Spinal cancer is a rare type of cancer that affects your spinal column. It can impact people of all ages, but it is more commonly found in older adults. Spinal cancer occurs when abnormal cells grow and multiply uncontrollably in your spinal cord, including the surrounding nerves and bones in your spine. The difficulty with spinal cancer is that symptoms can vary depending on a number of factors. The location of the tumor, the size of the tumor, in addition to how long it has been there. Early detection is key when it comes to your prognosis, so it’s important to know the spinal cancer risks in patients can vary.
Spinal Cancer Risks in Patients
The exact cause of spinal cancer is unclear. Researchers hypothesize that there are certain things that can increase your risk, including genetic conditions. Due to the complexity of spinal cancer, the risk factors are not fully known. Lifestyle factors play a huge role in a number of different cancers, so that is important to consider. Lifestyle factors include things like your diet, physical activity, weight, smoking, and drinking habits. These are often seen as influential when it comes to your risk for cancer but are not necessarily risk factors specific to spinal cancer.
Medical experts believe that there are certain factors that can place you at a higher risk. However, these theories are not conclusive. Exposure to high levels of radiation (especially during childhood), a family history of cancer, and a weakened immune system due to congenital conditions or treatments for other cancers are all associated with an increased risk for spinal cancer. If you are concerned that you may be at high risk, it’s important to contact a medical professional. They can assess your risk and provide you with more information about certain preventive measures you can take.
Symptoms of Spinal Cancer
The symptoms associated with spinal cancer can vary. This is because the location and size of the tumor can result in a variety of different symptoms. If you experience any of the following, contact a medical professional for support right away.
- Back pain (that gets worse at night and improves during the day)
- Difficulty walking
- Sensory issues
- Loss of bladder or bowel control
- Difficulty balancing
- Tingling, numbness, or weakness in your legs or arms
If these symptoms continue or get worse, it is important to contact a professional. This is because worsening symptoms indicate that the tumor is impacting the nerves in your spine. Your spine is long and the tumor can impact a number of areas, including your cervical spine (around your neck), thoracic spine (upper back area), lumbar (lower back area), or sacrum (the lowest part of your spine).
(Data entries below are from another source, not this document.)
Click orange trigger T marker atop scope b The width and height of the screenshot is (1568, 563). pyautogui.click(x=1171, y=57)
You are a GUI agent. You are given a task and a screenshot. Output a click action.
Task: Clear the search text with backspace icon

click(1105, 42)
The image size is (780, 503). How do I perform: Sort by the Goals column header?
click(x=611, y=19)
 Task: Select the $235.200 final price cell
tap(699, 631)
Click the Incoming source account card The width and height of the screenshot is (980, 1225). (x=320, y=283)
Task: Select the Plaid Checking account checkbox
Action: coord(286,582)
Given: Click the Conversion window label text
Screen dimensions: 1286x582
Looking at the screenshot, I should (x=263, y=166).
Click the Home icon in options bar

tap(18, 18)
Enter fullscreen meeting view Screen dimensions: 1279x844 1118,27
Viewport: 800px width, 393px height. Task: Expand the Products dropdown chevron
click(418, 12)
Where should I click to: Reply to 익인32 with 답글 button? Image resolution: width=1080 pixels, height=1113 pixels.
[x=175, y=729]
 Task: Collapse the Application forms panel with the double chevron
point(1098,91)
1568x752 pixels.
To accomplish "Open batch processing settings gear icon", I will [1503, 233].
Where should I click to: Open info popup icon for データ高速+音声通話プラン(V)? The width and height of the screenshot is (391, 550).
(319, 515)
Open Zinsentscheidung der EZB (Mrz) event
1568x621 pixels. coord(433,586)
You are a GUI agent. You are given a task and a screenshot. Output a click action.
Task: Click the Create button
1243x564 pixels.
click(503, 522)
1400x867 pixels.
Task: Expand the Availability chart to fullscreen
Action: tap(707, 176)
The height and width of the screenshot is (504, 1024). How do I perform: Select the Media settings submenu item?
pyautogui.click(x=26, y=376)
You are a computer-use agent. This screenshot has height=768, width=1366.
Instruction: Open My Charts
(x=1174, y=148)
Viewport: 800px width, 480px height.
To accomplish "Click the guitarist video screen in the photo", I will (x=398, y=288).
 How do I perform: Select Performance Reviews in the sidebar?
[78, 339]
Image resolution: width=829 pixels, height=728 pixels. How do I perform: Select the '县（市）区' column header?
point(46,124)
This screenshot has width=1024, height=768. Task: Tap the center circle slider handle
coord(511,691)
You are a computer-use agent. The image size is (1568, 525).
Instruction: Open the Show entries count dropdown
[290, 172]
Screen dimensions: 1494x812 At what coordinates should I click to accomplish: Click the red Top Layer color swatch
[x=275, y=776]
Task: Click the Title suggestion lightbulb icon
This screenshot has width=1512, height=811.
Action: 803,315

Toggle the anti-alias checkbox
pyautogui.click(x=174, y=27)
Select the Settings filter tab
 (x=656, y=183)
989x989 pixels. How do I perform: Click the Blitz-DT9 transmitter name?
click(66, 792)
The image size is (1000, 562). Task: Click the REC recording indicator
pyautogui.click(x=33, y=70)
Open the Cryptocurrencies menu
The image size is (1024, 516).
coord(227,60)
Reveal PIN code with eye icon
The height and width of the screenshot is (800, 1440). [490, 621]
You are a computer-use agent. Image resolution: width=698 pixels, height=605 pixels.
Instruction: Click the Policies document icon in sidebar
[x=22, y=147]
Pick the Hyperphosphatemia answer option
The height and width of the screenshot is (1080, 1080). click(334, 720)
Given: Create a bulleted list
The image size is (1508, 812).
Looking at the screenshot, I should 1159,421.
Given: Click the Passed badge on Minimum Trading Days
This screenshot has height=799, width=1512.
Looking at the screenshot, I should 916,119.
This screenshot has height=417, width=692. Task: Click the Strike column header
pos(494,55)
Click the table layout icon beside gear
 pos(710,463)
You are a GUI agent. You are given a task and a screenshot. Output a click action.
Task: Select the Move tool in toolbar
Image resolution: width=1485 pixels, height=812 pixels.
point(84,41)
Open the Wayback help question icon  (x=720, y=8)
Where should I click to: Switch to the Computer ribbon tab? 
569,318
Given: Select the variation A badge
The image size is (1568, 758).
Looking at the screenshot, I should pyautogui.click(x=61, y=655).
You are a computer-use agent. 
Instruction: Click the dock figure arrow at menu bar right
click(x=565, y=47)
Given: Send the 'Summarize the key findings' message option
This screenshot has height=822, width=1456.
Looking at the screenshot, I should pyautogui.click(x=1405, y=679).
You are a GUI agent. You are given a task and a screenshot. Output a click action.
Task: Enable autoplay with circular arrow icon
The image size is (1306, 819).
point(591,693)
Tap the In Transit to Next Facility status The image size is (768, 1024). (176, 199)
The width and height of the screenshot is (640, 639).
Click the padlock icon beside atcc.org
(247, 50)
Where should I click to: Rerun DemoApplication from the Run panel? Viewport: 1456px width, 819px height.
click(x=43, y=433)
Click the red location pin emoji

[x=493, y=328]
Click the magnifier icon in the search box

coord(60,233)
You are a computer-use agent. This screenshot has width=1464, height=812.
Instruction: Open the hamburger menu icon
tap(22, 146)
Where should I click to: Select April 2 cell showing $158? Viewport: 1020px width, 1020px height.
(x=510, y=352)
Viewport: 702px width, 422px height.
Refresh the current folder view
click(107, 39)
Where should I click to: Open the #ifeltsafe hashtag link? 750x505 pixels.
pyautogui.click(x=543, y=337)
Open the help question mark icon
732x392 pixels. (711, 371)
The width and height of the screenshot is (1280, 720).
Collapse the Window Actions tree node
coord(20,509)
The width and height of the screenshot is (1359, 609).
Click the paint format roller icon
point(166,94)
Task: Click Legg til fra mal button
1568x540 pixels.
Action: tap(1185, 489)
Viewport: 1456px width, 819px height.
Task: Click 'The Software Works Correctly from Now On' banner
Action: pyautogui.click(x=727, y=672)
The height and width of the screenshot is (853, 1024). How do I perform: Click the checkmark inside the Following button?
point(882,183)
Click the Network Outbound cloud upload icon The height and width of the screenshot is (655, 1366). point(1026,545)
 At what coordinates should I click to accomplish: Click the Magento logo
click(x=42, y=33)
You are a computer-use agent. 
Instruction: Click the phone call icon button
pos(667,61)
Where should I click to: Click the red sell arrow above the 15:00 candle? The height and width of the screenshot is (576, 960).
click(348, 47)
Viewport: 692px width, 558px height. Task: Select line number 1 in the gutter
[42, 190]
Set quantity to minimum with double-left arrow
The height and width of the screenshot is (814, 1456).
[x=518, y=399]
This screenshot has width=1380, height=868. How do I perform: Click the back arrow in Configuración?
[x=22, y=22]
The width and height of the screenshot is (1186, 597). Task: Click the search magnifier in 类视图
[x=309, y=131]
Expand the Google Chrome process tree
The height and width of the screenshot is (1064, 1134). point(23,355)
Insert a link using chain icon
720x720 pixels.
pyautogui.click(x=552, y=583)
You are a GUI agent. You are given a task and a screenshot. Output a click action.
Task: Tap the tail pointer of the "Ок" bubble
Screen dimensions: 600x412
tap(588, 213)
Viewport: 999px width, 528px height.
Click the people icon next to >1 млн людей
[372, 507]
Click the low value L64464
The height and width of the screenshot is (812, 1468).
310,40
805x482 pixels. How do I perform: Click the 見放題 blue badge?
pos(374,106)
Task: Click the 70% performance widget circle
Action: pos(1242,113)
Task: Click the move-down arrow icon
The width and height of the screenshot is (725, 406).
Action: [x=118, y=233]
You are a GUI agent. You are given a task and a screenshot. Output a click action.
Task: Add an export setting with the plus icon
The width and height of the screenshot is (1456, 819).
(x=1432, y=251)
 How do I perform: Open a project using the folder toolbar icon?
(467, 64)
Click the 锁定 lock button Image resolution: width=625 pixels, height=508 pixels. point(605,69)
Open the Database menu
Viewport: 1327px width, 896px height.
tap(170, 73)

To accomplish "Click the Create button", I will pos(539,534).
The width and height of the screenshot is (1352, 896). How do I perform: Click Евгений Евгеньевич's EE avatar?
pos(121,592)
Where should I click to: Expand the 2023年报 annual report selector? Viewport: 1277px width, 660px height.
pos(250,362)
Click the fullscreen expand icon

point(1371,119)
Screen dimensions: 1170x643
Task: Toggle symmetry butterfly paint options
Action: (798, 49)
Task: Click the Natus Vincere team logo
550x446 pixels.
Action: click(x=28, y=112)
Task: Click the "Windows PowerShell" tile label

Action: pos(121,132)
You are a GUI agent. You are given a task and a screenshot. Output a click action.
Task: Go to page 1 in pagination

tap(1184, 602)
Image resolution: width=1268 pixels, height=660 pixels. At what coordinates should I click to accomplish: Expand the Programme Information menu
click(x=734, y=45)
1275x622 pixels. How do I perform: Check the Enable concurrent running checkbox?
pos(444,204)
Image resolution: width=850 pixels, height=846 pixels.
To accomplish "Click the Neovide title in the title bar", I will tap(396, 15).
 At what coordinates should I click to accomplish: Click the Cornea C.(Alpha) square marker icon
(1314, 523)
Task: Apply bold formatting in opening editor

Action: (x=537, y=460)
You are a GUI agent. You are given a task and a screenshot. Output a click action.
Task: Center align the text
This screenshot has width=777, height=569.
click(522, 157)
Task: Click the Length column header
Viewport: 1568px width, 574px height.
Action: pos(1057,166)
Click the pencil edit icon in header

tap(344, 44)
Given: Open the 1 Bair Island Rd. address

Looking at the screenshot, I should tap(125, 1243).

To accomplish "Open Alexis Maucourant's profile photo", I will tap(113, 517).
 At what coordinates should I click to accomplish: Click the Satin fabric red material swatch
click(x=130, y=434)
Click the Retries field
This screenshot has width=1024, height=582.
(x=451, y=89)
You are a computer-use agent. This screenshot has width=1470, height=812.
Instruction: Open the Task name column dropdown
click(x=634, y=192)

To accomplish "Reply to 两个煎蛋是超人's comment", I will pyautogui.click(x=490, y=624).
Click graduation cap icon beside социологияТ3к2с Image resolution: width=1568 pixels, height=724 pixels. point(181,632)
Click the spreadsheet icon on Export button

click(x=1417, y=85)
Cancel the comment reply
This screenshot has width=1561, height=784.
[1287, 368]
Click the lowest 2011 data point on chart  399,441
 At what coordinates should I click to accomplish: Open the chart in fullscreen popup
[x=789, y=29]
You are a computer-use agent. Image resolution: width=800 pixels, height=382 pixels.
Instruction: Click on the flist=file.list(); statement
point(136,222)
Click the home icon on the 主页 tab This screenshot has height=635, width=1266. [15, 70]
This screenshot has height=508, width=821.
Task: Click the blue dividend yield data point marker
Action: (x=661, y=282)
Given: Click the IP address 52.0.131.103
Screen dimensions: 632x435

A spine surgeon can effectively determine if you have spinal cancer, the location of the tumor, and what treatment options are right for you. Early detection and spine tumors treatment are critical for improving your condition, ensuring your long-term health and quality of life, and increasing your chances of survival. The type of treatment depends on the severity of the cancer and your current health. If you are at high risk for spinal cancer or experience any of the symptoms associated with it, it’s important to work closely with a medical professional to ensure your long-term health.
Diagnosing Spinal Cancer
A medical provider will perform a physical examination on your back to determine if there is a possibility you may have spinal cancer. They may also perform certain tests to assess your neurological function. If a medical professional thinks you may have spinal cancer, they will schedule additional testing. This can include blood tests, imaging, a biopsy, or a bone scan. If the results show that you have spinal cancer, a treatment plan will be created for you and is necessary for your long-term health.